Proceedings of the first ACM international workshop on Mobile entity localization and tracking in GPS-less environments
Why this work is in the frame
A frame that forgets how it found something cannot be audited. These are the routes that admitted this work.
Bibliographic record
Abstract
It is our great pleasure to welcome you to the 1st ACM International Workshop on Mobile Entity Localization and Tracking in GPS-less Environments -- MELT'08. Location-awareness is a key component for achieving context-awareness. Recent years have witnessed an increasing trend of location-based services and applications. In most cases, however, location information is limited by the accessibility to GPS, which is unavailable for indoor or underground facilities and unreliable in urban environments. Much research has been done, in both the sensor network community and the ubiquitous computing community, to provide techniques for localization and tracking in GPS-less environments. Novel applications based on ad-hoc localization and real-time tracking of mobile entities are growing as a result of these technologies.
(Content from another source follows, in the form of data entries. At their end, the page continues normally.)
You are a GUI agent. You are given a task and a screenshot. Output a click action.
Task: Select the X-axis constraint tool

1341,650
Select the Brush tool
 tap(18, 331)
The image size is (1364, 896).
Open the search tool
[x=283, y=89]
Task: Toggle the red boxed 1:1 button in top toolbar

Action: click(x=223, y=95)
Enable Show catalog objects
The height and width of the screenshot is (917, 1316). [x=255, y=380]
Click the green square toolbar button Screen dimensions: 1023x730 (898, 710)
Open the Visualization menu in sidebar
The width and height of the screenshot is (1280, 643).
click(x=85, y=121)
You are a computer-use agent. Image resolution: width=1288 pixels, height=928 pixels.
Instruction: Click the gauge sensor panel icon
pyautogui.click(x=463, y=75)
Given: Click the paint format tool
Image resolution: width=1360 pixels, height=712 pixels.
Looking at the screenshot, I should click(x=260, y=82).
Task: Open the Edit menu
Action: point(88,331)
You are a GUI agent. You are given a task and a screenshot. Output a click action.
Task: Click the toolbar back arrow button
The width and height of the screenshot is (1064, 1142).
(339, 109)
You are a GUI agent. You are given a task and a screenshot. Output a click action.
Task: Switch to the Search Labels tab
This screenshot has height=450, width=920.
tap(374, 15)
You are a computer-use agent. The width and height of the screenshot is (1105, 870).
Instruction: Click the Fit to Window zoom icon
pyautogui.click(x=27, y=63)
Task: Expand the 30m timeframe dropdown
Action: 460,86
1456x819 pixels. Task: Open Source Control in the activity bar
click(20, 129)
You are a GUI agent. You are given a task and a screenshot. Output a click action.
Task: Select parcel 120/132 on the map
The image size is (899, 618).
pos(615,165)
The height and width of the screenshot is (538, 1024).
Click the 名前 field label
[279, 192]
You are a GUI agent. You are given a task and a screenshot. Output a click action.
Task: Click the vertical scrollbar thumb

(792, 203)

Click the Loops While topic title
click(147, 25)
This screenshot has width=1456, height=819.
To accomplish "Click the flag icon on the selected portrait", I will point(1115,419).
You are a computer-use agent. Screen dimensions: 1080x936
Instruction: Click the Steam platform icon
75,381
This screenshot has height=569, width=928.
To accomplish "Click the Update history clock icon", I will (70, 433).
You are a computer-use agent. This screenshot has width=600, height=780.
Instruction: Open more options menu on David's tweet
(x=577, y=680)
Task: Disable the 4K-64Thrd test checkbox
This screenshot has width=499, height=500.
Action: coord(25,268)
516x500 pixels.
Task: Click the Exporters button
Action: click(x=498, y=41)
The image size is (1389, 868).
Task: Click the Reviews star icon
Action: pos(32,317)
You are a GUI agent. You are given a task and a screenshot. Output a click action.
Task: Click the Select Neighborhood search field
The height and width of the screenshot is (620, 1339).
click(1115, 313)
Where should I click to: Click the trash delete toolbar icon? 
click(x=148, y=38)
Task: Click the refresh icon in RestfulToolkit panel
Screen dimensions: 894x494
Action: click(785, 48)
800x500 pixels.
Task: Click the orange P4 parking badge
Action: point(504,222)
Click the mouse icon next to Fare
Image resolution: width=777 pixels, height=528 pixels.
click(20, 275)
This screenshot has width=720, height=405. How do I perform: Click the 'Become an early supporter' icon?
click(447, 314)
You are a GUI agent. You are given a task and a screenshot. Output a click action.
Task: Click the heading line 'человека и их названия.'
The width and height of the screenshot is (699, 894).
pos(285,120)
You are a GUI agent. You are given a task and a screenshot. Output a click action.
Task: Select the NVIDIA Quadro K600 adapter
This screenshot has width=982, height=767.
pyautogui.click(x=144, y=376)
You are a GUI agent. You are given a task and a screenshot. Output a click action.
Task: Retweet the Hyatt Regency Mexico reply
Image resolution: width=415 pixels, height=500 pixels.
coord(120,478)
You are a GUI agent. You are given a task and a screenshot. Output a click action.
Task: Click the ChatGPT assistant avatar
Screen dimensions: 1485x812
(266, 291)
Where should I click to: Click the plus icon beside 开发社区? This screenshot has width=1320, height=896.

It is time to bring leaders from both the academic and industrial research communities to discuss challenging and open problems, to evaluate pros and cons of various approaches, to bridge the gap between theory and applications, and to envision new research opportunities in MELT. The call for papers attracted 38 submissions from Asia, Canada, Europe, and the United States. The program committee accepted 14 papers for oral presentations and 9 papers for poster presentations. The workshop consists of four technical sessions and three poster sessions, with topics covering areas of optimization and signal processing techniques, novel radio signal strength based methods, as well as systems and applications in MELT.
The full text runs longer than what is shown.